WORK ORDER:
Retype, with no pictures, each line from the one that holds "Instruction: Pick suggestion" through the last line of the entries below, both included.

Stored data
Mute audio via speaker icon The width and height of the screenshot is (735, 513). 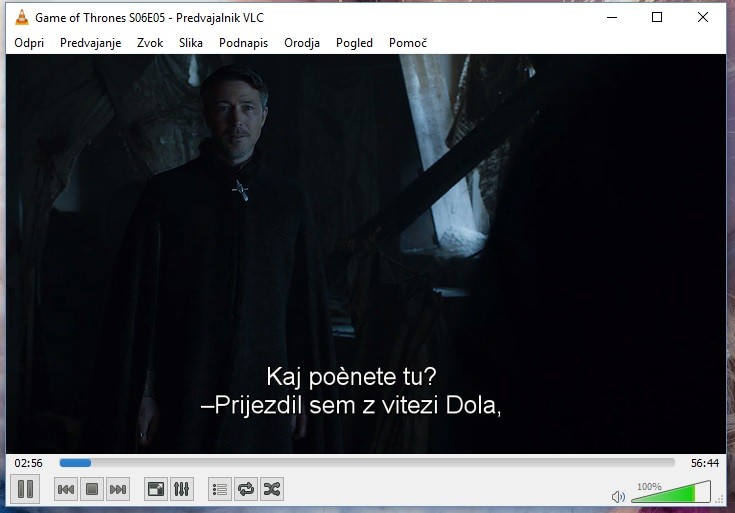(x=618, y=496)
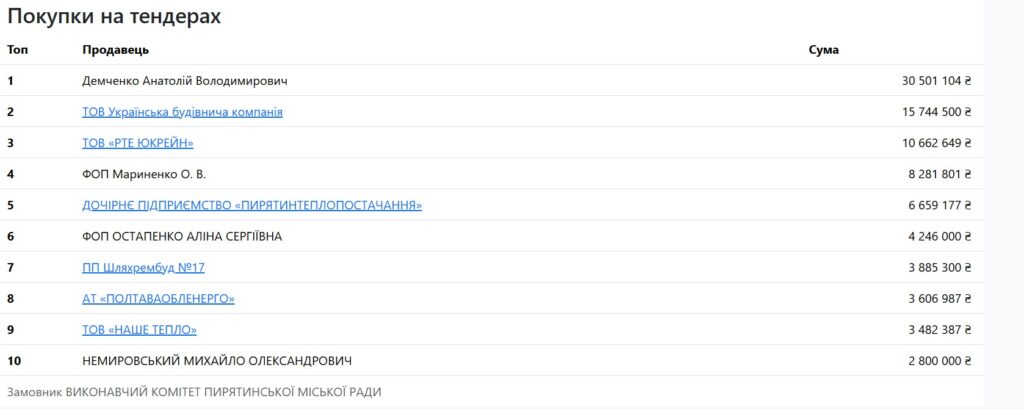
Task: Click the 15 744 500 ₴ amount
Action: 936,112
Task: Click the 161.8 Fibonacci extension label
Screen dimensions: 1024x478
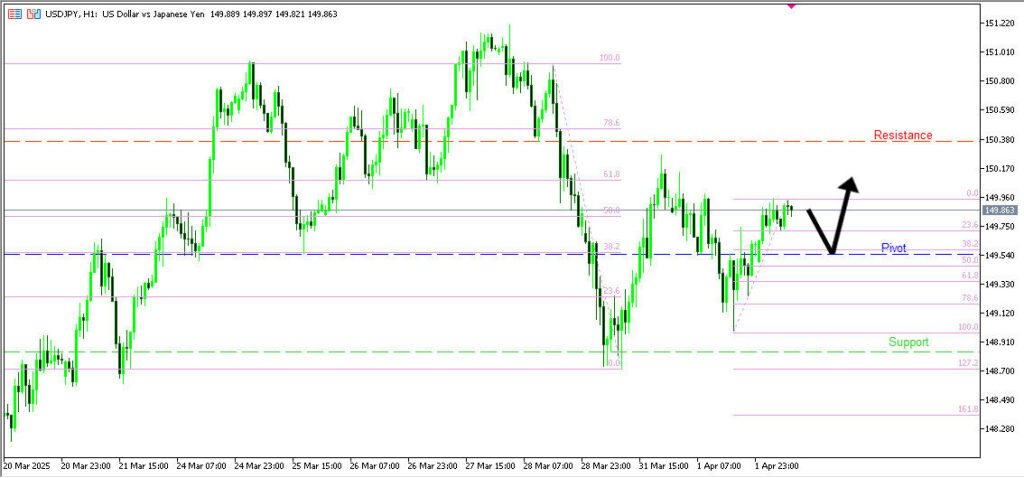Action: [x=968, y=410]
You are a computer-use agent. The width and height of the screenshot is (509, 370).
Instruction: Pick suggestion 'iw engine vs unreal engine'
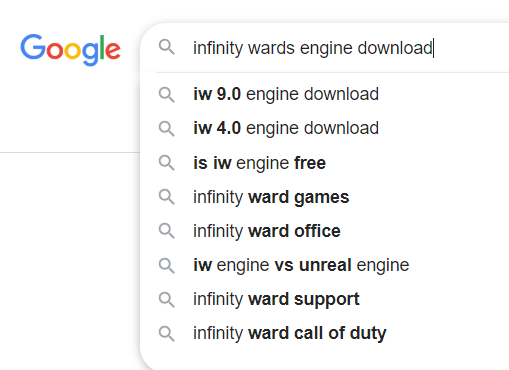325,265
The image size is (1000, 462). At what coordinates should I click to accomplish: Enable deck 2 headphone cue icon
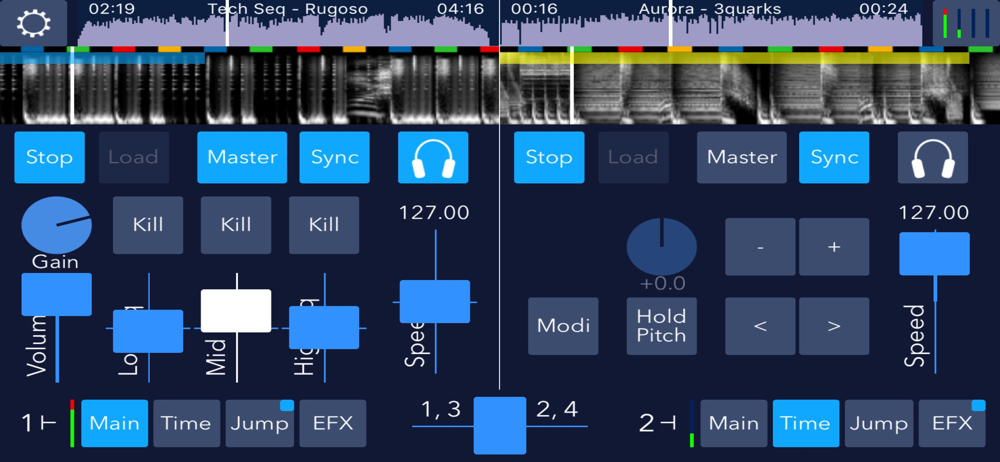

RESPONSE BELOW:
Instruction: Pick suggestion 'iw engine vs unreal engine'
325,265
The image size is (1000, 462). At what coordinates should I click to accomplish: Enable deck 2 headphone cue icon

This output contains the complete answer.